> [What is required] Rewrite the part of the material that opens with the line containing "You are a GUI agent. The screenshot is 795×2428." and closes with the line containing "下5页 (498, 1693)", replacing "pixel" with "point" and leaving everything else unchanged.

::: Listing

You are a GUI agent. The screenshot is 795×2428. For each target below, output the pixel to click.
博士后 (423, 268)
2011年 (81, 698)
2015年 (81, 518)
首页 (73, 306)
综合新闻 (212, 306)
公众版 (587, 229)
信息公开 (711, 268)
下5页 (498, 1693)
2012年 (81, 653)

::::::
::: Listing

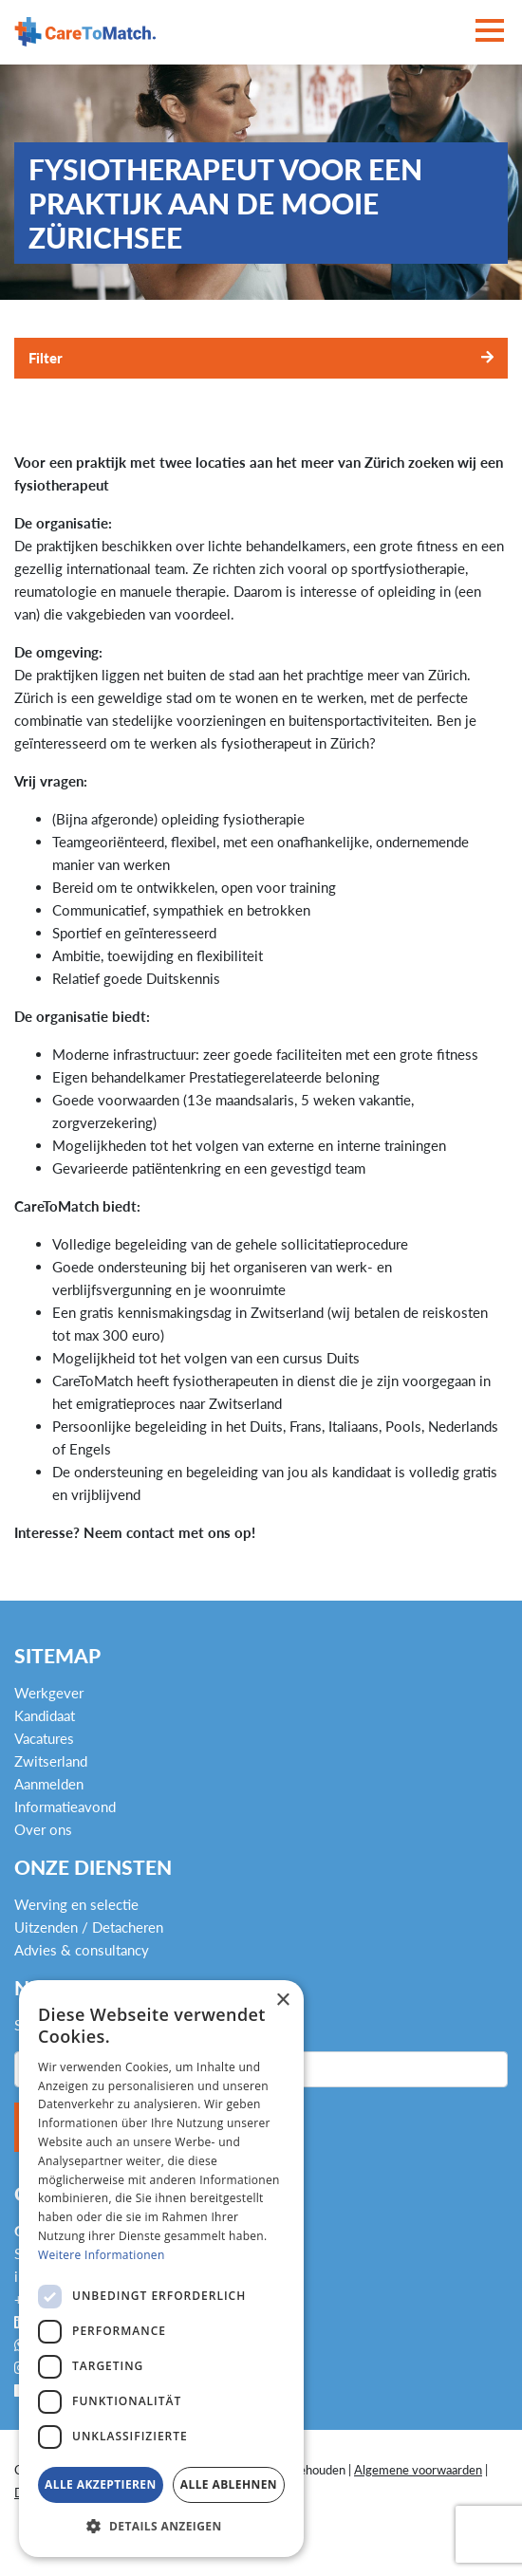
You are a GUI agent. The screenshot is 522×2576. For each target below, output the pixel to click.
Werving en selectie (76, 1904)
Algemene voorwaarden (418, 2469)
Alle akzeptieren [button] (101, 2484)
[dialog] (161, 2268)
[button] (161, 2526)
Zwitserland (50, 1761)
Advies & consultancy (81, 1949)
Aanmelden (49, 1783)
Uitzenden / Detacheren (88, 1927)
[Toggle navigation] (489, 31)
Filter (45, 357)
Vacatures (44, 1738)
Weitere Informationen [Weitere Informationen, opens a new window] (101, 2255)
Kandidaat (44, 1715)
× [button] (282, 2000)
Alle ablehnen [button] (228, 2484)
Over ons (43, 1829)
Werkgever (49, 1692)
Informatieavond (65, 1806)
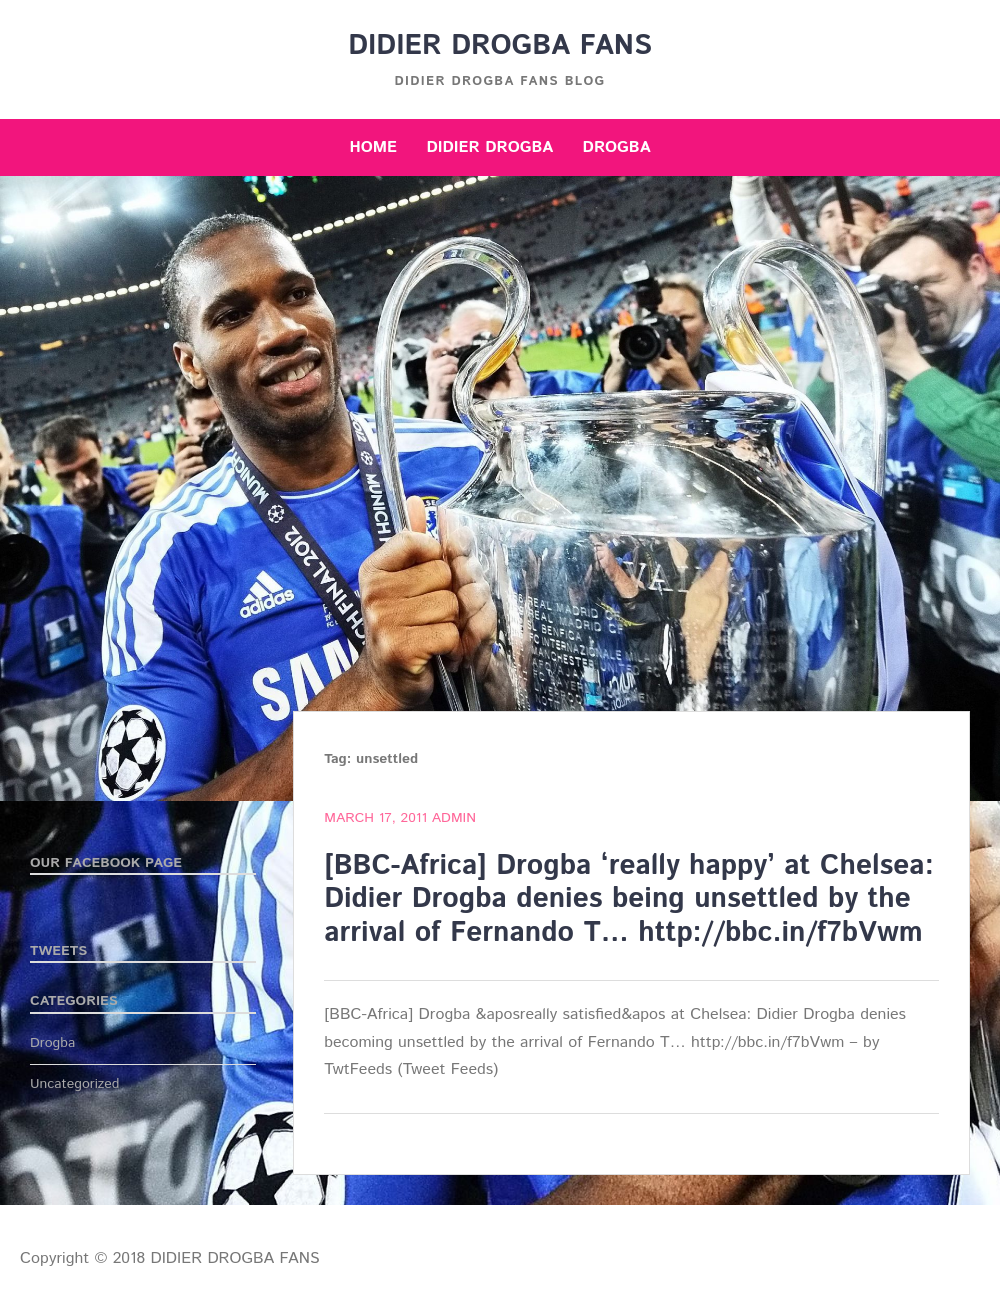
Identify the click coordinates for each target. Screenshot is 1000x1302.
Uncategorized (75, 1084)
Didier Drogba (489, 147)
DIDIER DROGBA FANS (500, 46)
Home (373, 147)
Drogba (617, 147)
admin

::::::
::: Listing

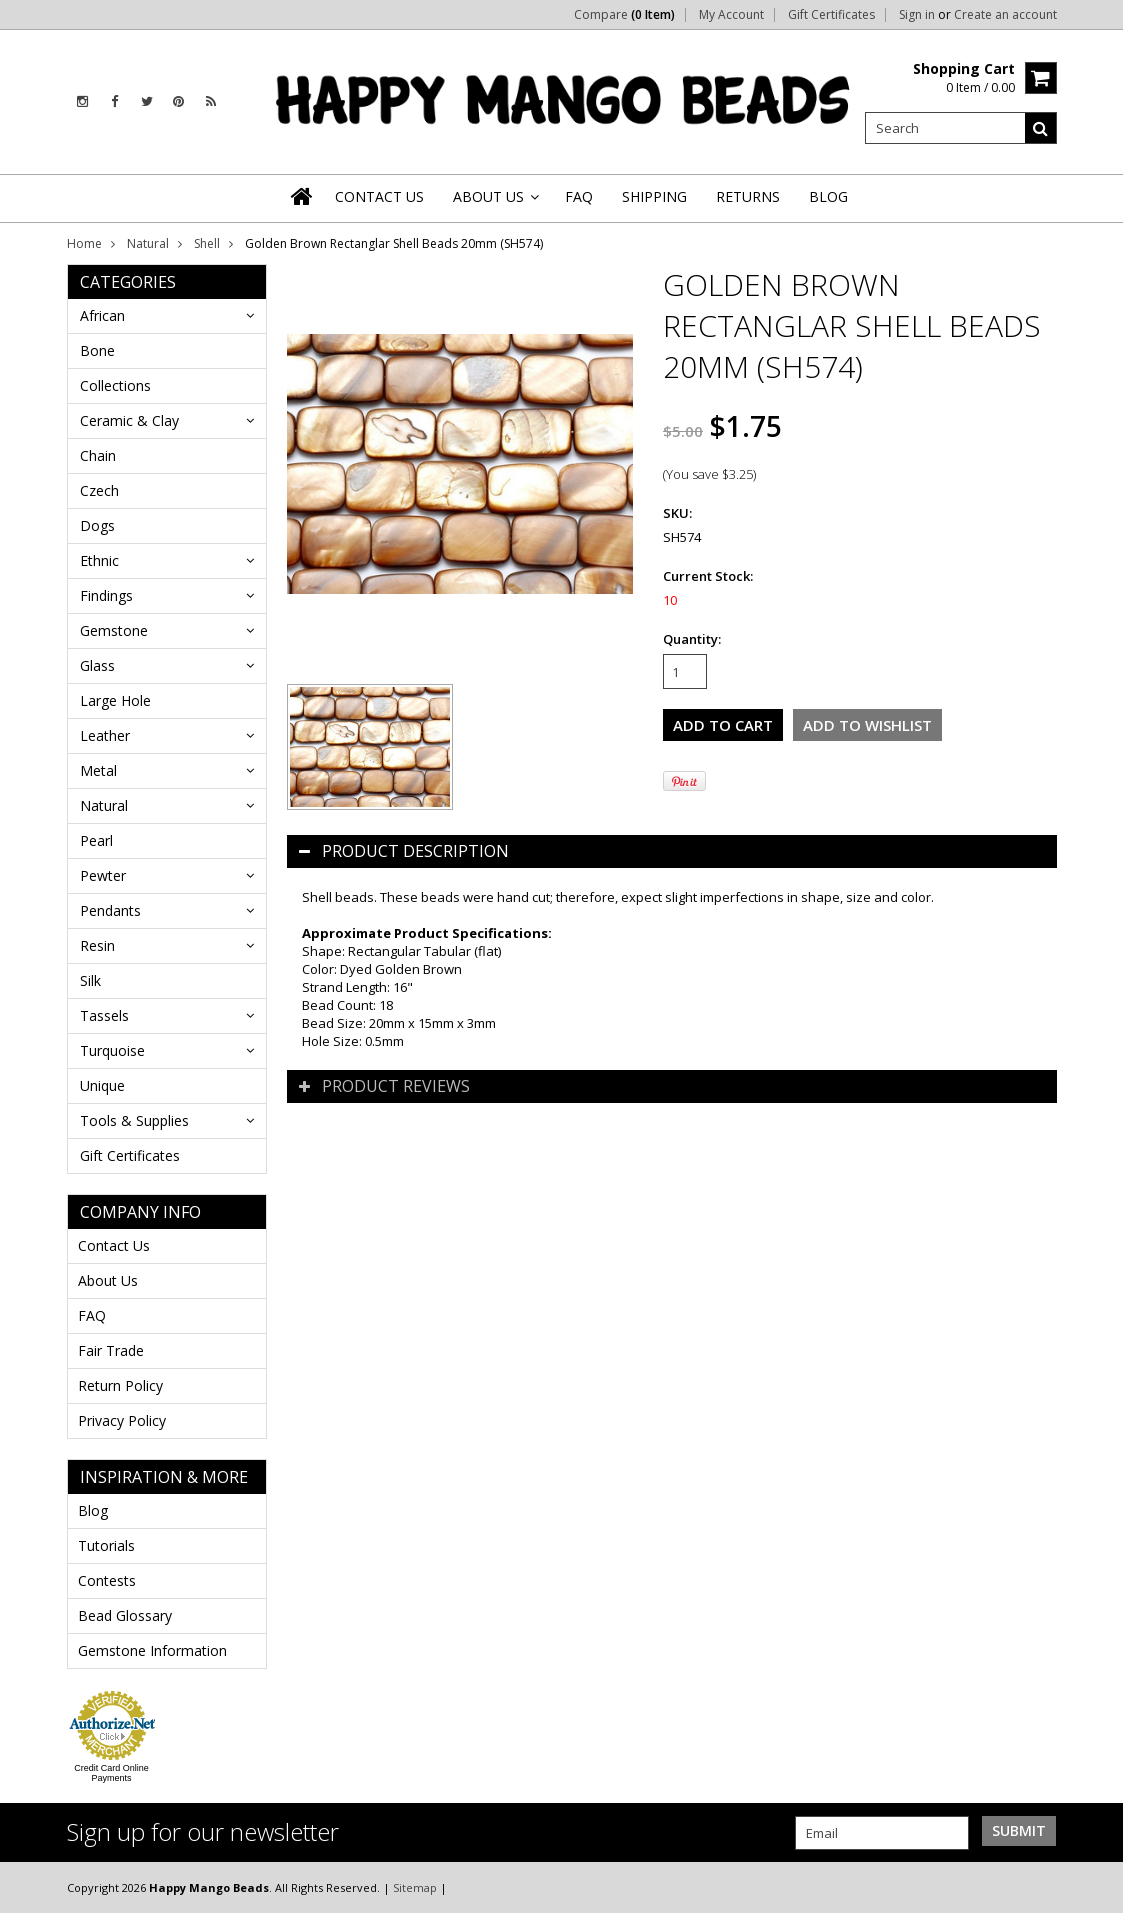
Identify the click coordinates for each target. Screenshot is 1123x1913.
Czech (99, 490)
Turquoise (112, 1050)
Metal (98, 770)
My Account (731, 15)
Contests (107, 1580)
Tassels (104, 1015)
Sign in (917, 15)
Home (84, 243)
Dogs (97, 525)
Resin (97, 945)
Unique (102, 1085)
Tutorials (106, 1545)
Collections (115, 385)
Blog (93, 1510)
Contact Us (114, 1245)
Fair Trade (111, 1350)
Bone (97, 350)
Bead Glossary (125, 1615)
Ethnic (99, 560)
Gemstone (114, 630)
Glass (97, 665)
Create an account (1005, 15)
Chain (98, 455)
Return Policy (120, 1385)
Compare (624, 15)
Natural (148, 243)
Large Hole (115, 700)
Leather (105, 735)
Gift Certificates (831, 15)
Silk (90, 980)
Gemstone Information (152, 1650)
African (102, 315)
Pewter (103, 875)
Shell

::::::

> [Expected answer]
You are a GUI agent. The screenshot is 795×2428. For each target below, output the point to click.
博士后 (423, 268)
2011年 (81, 698)
2015年 (81, 518)
首页 (73, 306)
综合新闻 (212, 306)
公众版 (587, 229)
信息公开 (711, 268)
下5页 (498, 1693)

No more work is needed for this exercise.